Whether you’ve been practicing for one year or one day, these suggestions can help you plant your practice:
Start slow. Don’t say to yourself: “I am going to meditate every single day for the rest of my life.” This is a big mistake—first, because you’re not and second, because it’s just too much pressure. That is like beginning a running practice by starting with a half-marathon. Instead, establish a routine that is very, very doable. For example, you could decide to meditate Monday through Friday for 10 minutes per day. That would be great. Or you could simply begin with the Open Heart Project, which comes to you twice a week with meditation instruction and just sit on those days. Then, when you’re ready, you could add on to that.
Take the short view. Whatever you decide about the frequency of your practice, establish parameters besides “for the rest of my life.” If you plan to practice for 10 minutes per day, five days a week, do so for, say, one month. At the end of that month, reassess. Maybe you’ll decide to try this for another month or six months. Then, reassess again. Take it very slowly.
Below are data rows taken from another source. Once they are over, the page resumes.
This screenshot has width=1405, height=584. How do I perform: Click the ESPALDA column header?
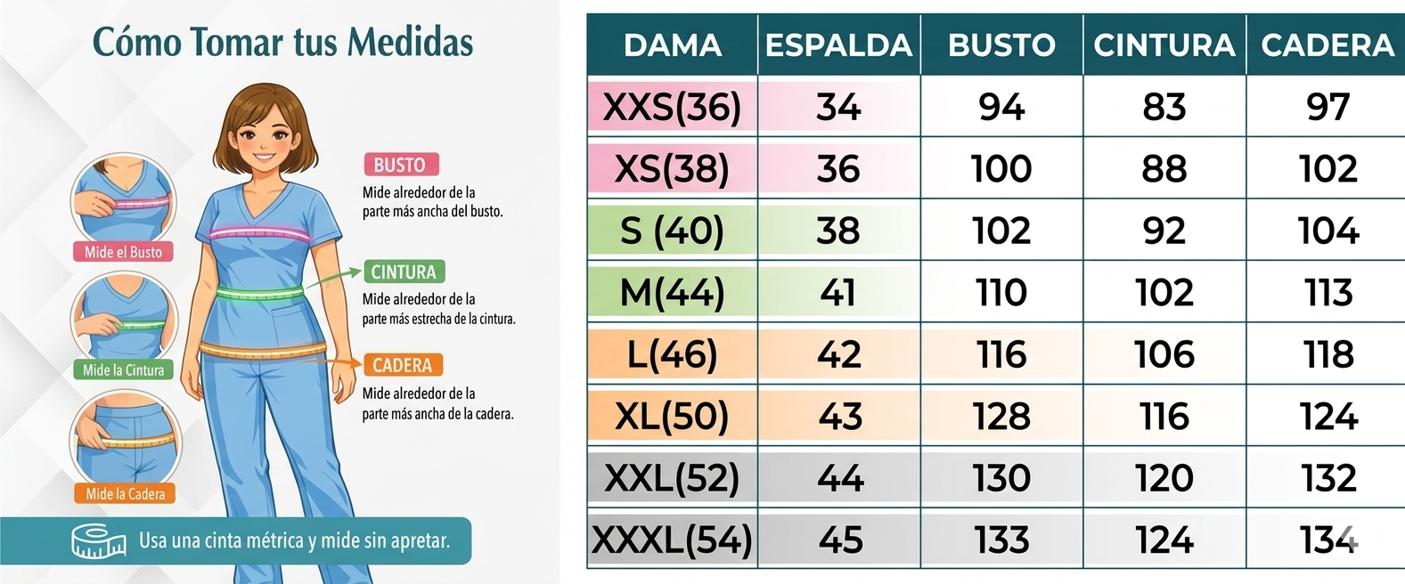click(838, 45)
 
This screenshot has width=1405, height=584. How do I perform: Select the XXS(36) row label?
click(672, 107)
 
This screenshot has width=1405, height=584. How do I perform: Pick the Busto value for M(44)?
click(1001, 293)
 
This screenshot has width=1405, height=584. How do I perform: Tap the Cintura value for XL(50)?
click(1164, 417)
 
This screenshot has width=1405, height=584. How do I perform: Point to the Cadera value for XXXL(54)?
click(1327, 540)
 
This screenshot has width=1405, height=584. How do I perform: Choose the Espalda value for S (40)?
click(838, 231)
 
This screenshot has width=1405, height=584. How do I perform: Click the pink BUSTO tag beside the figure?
click(400, 165)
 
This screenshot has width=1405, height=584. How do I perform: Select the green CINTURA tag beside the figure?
click(404, 272)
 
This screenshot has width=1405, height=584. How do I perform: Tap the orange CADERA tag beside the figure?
click(402, 365)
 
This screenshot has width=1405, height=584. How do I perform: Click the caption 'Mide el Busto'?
click(123, 252)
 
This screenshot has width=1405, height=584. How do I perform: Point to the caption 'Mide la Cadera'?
click(125, 493)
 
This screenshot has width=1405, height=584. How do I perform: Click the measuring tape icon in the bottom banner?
click(98, 541)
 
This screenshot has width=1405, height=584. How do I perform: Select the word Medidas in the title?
click(410, 42)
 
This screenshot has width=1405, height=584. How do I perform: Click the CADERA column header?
click(1327, 45)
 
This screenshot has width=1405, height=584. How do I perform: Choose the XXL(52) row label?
click(672, 479)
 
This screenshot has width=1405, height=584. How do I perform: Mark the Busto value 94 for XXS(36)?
click(1001, 107)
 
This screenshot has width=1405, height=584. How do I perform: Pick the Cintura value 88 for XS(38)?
click(1164, 169)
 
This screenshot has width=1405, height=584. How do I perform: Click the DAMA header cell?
click(672, 45)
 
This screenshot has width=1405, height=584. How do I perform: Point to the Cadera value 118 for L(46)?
click(1327, 355)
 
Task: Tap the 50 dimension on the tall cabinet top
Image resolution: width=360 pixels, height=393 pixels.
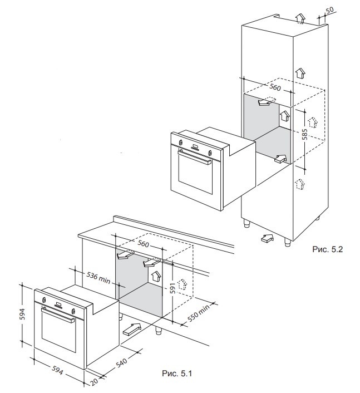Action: [329, 10]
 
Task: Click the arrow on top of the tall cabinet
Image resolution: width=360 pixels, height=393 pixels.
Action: [300, 18]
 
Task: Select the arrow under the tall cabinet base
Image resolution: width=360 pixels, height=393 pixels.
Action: [268, 239]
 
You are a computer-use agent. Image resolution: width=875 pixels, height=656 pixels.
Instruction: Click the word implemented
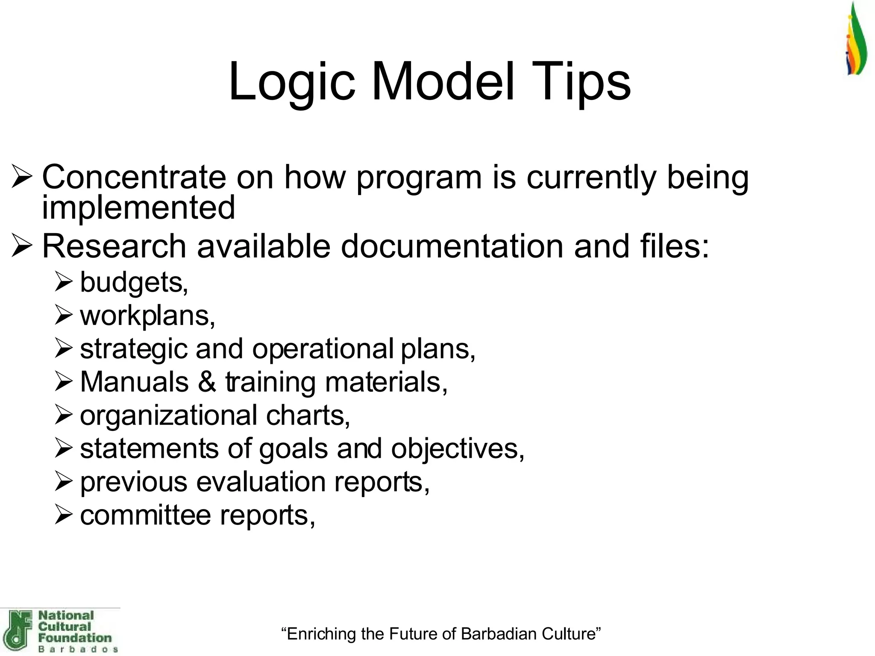138,208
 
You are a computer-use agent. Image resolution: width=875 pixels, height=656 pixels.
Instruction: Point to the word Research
114,246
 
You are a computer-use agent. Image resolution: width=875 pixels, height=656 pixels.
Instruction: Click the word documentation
452,246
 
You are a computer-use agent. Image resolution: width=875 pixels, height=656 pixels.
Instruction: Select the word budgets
134,283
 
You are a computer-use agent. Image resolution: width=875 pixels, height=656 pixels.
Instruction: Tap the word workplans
147,316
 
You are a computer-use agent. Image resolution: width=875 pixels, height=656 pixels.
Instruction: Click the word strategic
134,349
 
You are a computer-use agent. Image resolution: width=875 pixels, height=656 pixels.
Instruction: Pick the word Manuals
134,382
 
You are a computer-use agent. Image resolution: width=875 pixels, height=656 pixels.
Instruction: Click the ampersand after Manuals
207,382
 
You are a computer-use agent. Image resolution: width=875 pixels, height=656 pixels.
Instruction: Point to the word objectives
457,449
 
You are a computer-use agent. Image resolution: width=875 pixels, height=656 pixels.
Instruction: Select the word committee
145,515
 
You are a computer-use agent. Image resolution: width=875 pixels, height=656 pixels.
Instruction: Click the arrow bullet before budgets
64,283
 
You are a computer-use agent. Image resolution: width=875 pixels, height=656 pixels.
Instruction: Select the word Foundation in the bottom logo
74,638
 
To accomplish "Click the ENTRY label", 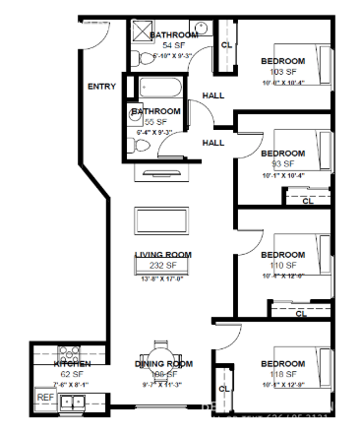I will click(101, 87).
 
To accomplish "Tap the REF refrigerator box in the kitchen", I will click(44, 398).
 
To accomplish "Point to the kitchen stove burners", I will click(69, 352).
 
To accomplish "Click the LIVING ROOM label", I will click(162, 255).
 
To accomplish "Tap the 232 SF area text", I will click(162, 266).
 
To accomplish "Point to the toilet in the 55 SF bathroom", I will click(140, 145).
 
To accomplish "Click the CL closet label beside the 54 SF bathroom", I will click(226, 45).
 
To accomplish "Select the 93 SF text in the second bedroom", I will click(281, 163).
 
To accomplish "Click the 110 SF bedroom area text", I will click(281, 266).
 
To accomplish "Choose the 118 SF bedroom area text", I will click(281, 374).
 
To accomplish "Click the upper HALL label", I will click(212, 95).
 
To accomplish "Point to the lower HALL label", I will click(212, 143).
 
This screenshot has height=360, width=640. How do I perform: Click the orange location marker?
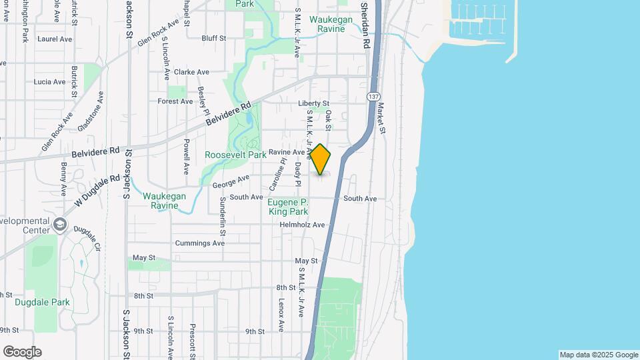tap(321, 159)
Establish your seat. You don’t have to create anything fancy or spend a lot of money, but choose one place for your practice—either a corner of your bedroom or home office, a particular chair in your living room, or, if you live in a mansion, an entire room. Choose a spot that you enjoy being in. Keep it clean and tidy. If you like, you could have a small offering table with flowers or a picture of someone or something that inspires you.
Choose your time. Try to practice at the same time every day. Most people find that the morning works out best, but some of you may have a dozen kids to get off to school or a job that requires your presence at 6AM. Or, you may simply be a night owl and find it better to practice when you get home from work or just before bed. You can experiment with times of day, but whatever seems best, stick with it. There is nothing magical about this, it just seems that habits thrive on routine.
Consistency over duration. It is better to practice for 10 minutes per day, 5 days a week than 50 minutes, 1 day a week.
Declare your intention. As you sit down to practice, say to yourself something like this: Now is my time to practice. Everything else can wait. Commit yourself at the outset.
Follow the 12-second rule. This rule states that when you screw up (i.e. miss a day or a week or a month on the cushion), you must feel awful, guilty, and ashamed—but only for 12 seconds!! Then you have just got to CUT THAT BS OUT!! It’s thoroughly NOT useful. The only thing worse than slacking off in your practice is feeling like crap for slacking off in your practice.
Optional: Have a dharma book near your meditation space and read a paragraph, page, or chapter before or after your practice. When we marry even the slightest bit of study to our practice, our practice deepens.
Good luck and let me know how it goes!